Dataset entries:
········

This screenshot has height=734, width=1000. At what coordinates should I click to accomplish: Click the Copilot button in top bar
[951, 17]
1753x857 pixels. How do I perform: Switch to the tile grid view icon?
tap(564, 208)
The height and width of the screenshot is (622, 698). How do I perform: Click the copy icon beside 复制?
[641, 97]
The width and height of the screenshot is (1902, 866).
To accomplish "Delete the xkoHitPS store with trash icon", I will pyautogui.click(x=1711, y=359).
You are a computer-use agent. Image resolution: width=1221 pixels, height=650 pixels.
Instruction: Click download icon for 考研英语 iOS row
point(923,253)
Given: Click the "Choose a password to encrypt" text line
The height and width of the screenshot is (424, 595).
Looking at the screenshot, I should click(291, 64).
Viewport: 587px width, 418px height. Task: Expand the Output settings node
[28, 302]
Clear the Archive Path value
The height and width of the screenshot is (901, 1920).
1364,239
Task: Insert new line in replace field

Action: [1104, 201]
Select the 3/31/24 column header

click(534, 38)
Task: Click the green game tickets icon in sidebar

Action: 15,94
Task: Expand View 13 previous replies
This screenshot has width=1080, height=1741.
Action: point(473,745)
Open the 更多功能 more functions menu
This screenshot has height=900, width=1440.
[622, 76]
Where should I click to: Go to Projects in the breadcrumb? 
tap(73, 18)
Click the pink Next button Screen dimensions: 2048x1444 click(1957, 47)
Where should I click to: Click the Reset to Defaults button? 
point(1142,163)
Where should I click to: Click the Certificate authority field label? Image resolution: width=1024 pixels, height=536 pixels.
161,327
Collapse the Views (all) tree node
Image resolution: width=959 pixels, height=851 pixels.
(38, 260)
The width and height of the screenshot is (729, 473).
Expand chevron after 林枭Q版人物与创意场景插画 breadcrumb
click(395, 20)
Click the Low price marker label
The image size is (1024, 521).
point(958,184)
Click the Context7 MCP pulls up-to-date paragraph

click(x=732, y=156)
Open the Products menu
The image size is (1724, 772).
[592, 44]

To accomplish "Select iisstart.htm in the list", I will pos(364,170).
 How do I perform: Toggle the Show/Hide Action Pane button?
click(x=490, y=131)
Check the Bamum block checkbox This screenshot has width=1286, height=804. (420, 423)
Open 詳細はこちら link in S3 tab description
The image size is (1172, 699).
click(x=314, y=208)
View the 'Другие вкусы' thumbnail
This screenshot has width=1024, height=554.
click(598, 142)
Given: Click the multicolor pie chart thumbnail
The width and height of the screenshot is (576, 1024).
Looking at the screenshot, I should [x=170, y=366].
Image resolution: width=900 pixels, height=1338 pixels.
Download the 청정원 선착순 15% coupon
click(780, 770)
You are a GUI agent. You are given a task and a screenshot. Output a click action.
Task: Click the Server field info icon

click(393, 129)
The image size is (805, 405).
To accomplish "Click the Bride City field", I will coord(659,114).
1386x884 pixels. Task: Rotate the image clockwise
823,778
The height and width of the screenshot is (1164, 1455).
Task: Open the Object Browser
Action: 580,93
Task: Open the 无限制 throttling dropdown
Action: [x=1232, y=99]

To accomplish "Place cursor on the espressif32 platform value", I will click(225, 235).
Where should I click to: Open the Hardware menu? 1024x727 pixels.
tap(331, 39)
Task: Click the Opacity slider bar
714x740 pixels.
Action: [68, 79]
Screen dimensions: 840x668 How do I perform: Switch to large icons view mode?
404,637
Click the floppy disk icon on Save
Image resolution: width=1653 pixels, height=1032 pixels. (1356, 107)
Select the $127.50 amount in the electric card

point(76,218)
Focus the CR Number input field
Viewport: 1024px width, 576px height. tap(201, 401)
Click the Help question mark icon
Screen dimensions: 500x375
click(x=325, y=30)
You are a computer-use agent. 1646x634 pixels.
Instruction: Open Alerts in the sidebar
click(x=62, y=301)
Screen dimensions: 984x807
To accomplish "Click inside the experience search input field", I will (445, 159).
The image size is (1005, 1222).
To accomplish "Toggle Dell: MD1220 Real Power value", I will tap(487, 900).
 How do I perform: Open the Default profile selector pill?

········

EXERCISE: Looking through the records, copy out every line in which the word "will" is found.

TASK RESPONSE:
To accomplish "Delete the xkoHitPS store with trash icon", I will pyautogui.click(x=1711, y=359).
To accomplish "Select iisstart.htm in the list", I will pos(364,170).
To accomplish "Click the Bride City field", I will coord(659,114).
To accomplish "Place cursor on the espressif32 platform value", I will click(225, 235).
To accomplish "Click inside the experience search input field", I will (445, 159).
To accomplish "Toggle Dell: MD1220 Real Power value", I will tap(487, 900).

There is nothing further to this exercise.